• EXERCISE BRIEF: Your copy should hold every record verbatim and none of the pictures.

• Extracted data entries:

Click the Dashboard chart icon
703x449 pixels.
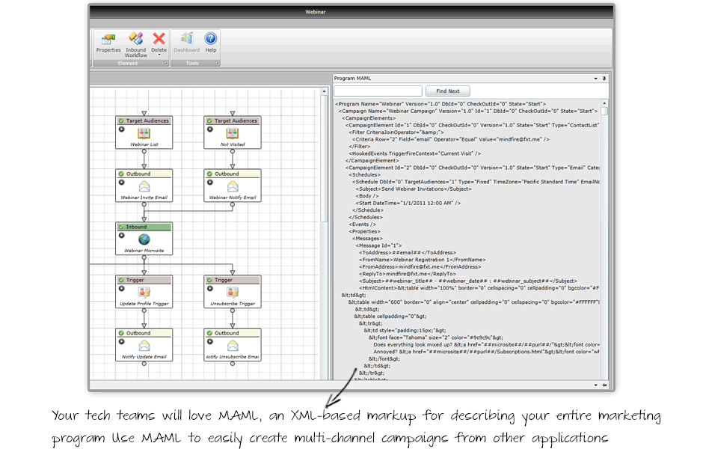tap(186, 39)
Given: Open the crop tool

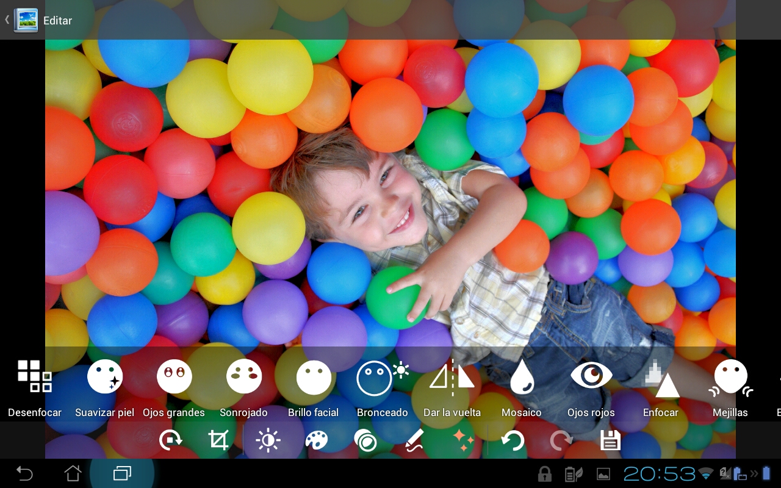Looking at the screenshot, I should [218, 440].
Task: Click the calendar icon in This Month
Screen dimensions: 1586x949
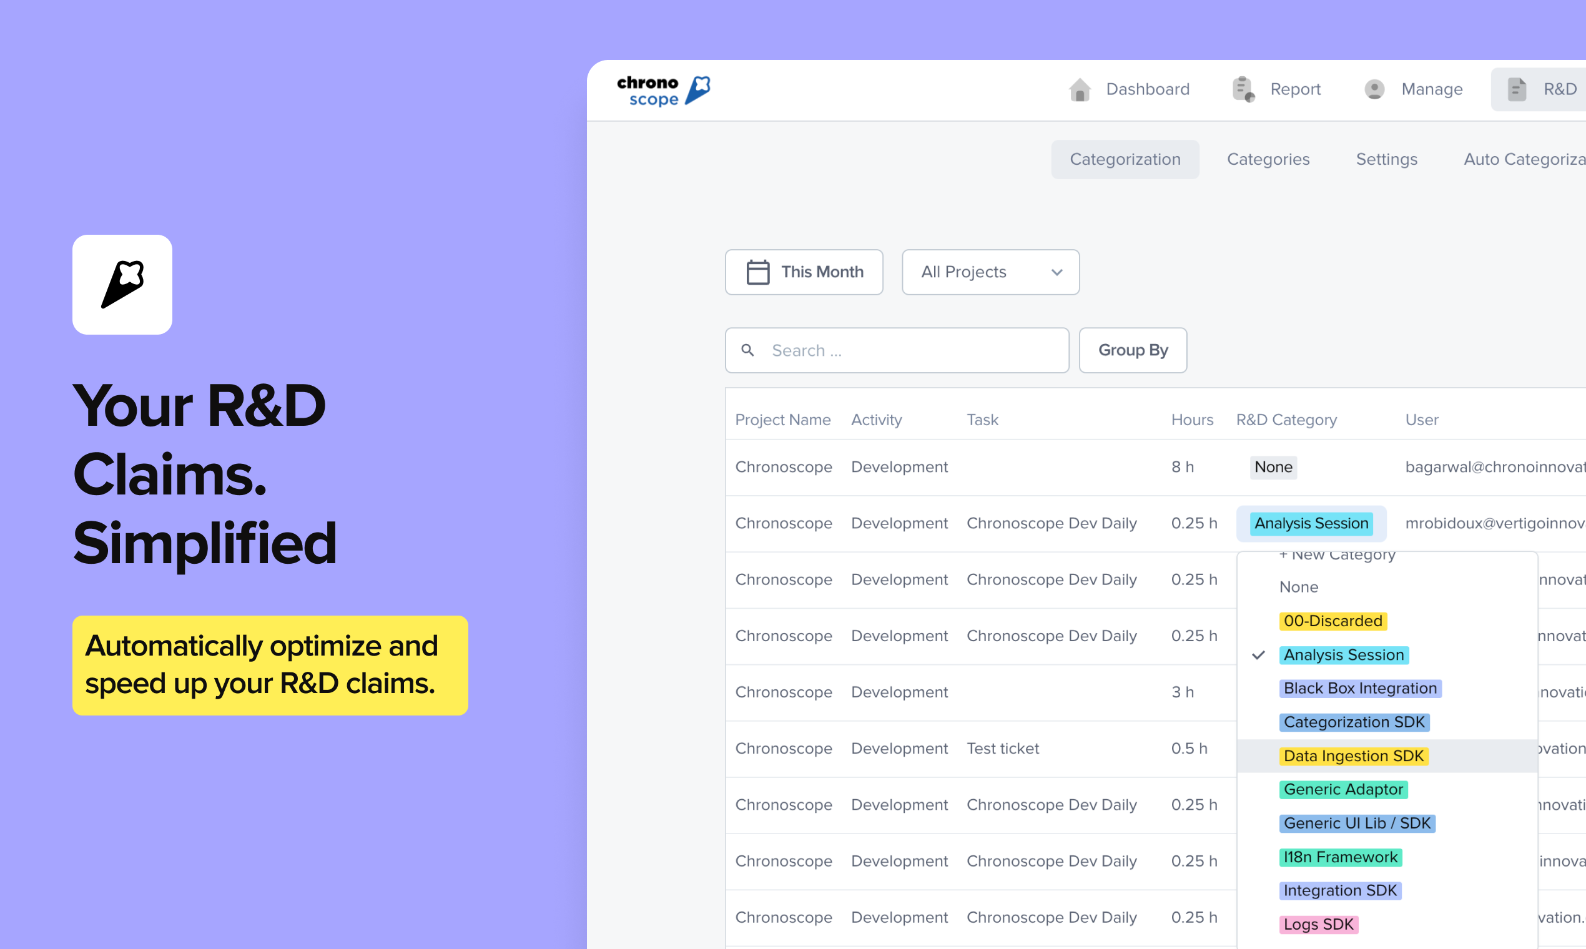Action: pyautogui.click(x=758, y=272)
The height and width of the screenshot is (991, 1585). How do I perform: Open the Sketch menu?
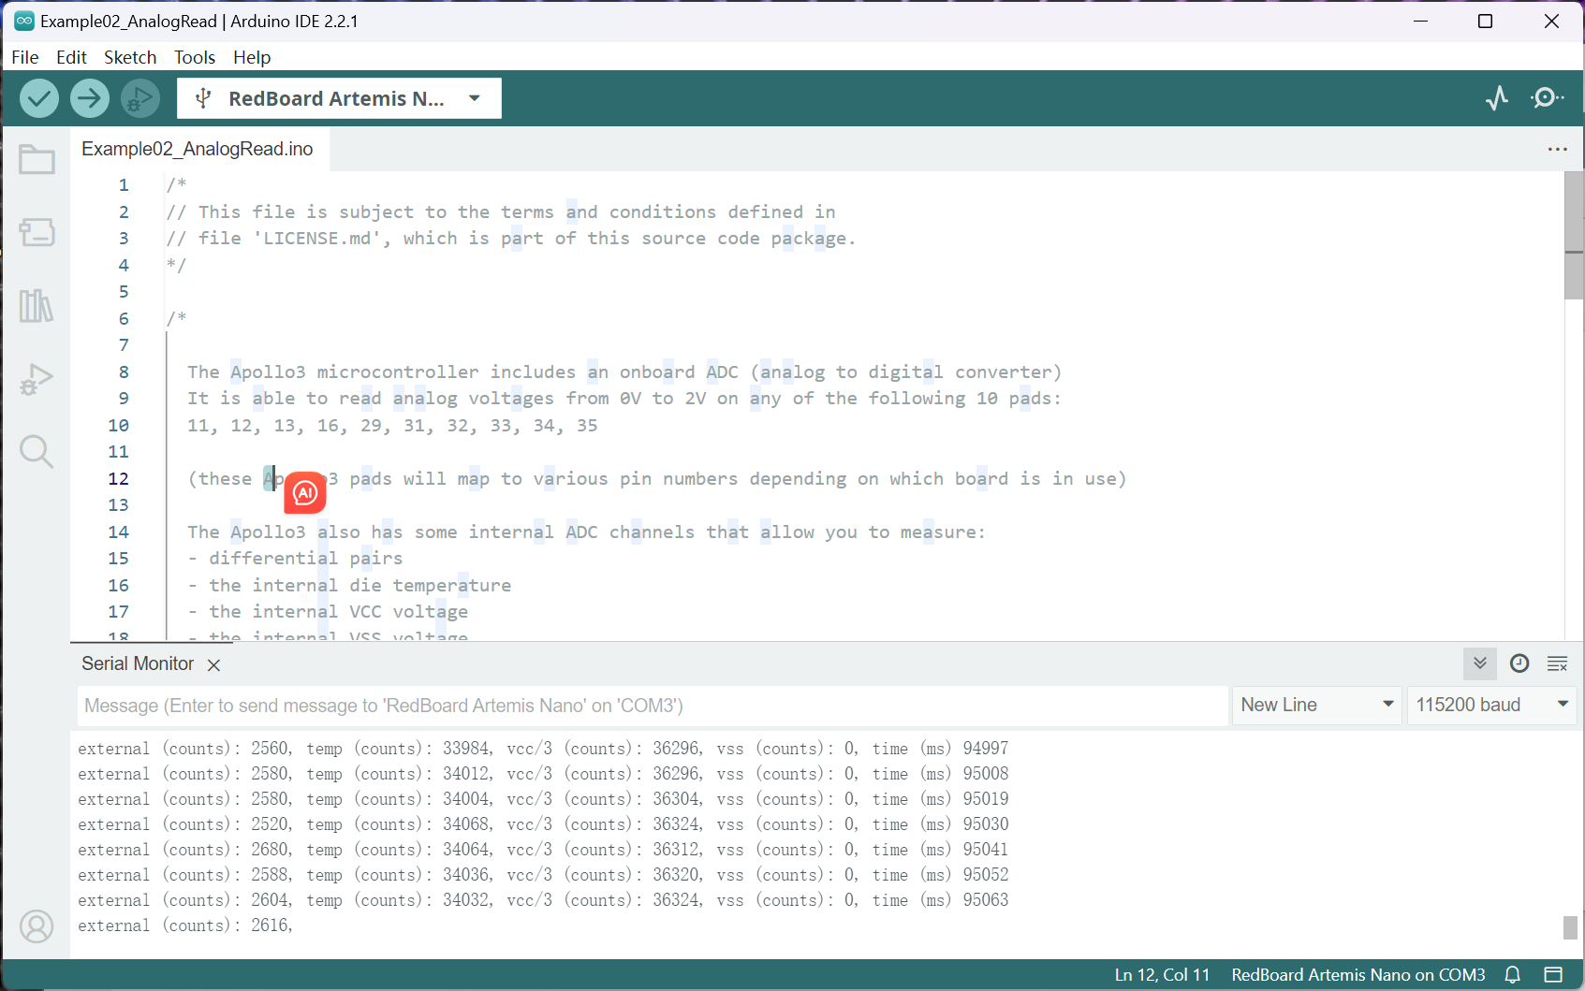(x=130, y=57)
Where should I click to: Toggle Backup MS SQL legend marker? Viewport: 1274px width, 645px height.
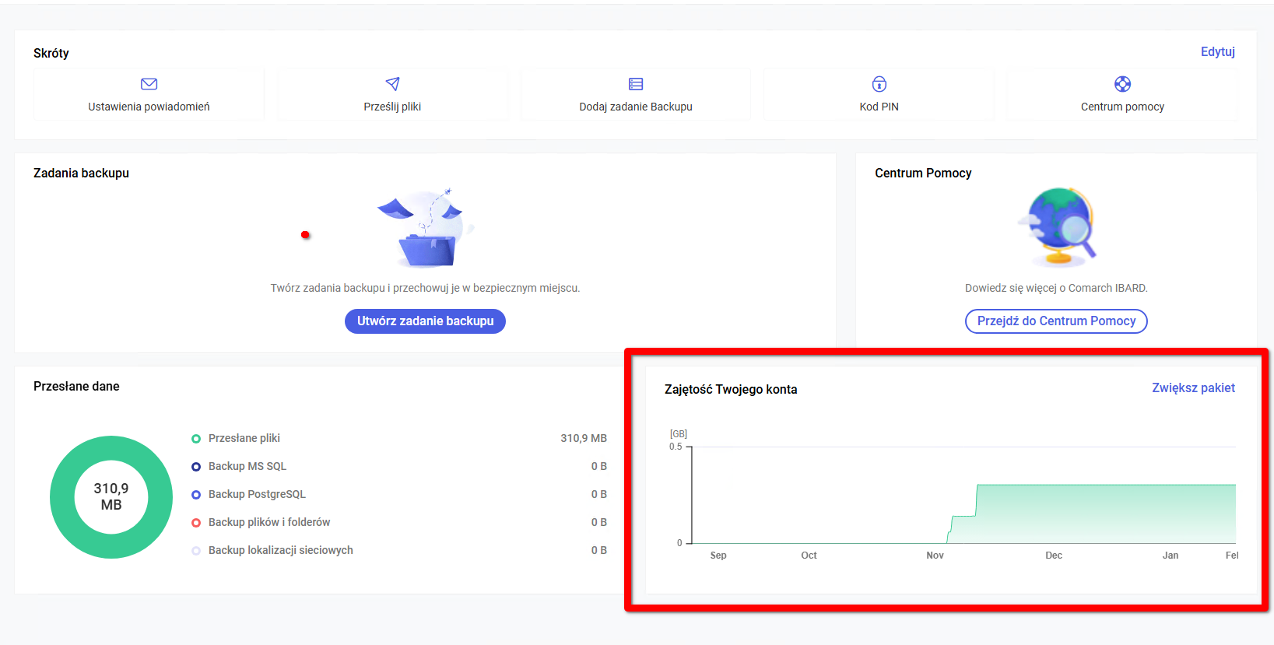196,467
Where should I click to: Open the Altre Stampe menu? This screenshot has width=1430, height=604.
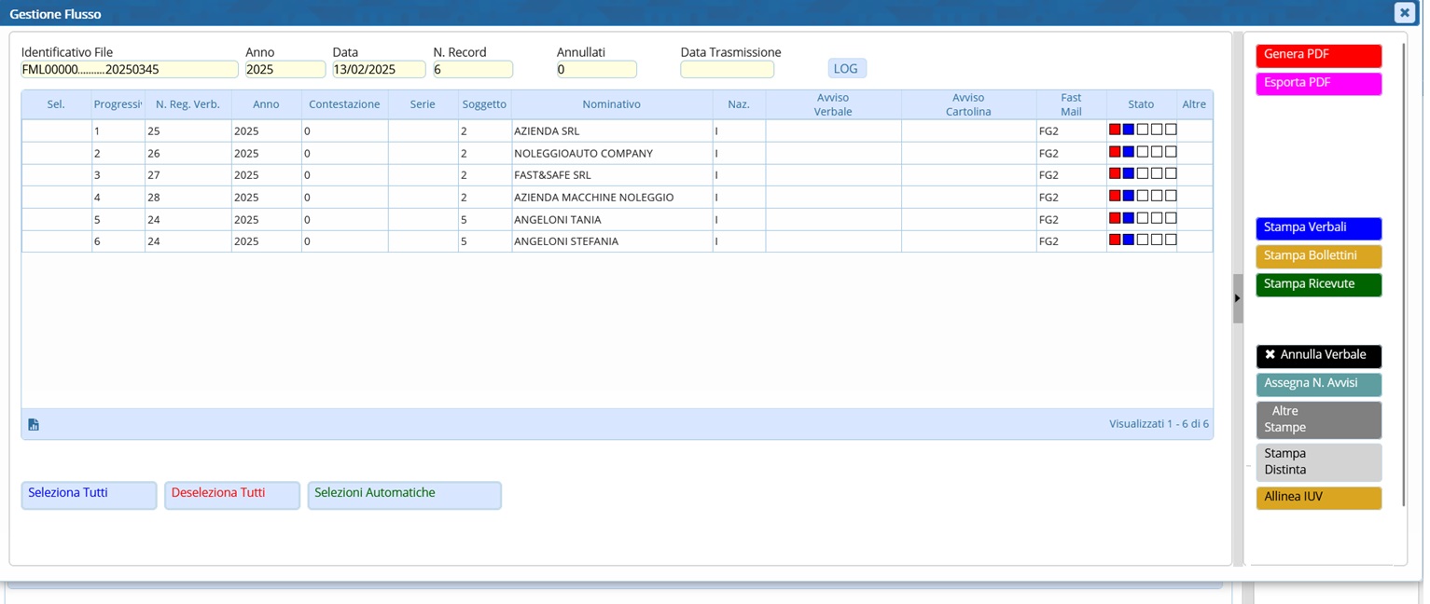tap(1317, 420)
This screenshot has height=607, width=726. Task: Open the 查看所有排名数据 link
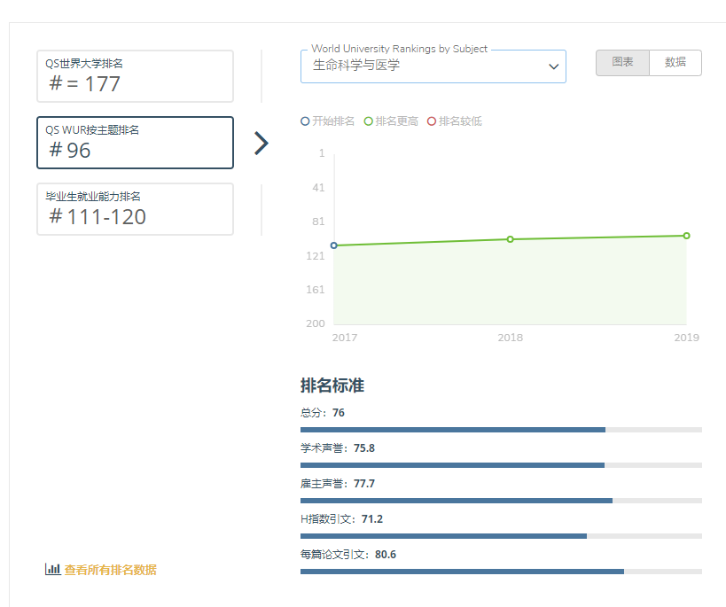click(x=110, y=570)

• EXERCISE RESULT:
Click the Dashboard chart icon
703x449 pixels.
tap(186, 39)
Given: Open the crop tool

Looking at the screenshot, I should [218, 440].
Task: Click the calendar icon in This Month
Screen dimensions: 1586x949
Action: pyautogui.click(x=758, y=272)
The height and width of the screenshot is (991, 1585). How do I perform: Open the Sketch menu?
(x=130, y=57)
Where should I click to: Toggle Backup MS SQL legend marker? Viewport: 1274px width, 645px height.
196,467
Where should I click to: Open the Altre Stampe menu? This screenshot has width=1430, height=604.
tap(1317, 420)
This screenshot has height=607, width=726. Task: Open the 查看所有排名数据 link
click(x=110, y=570)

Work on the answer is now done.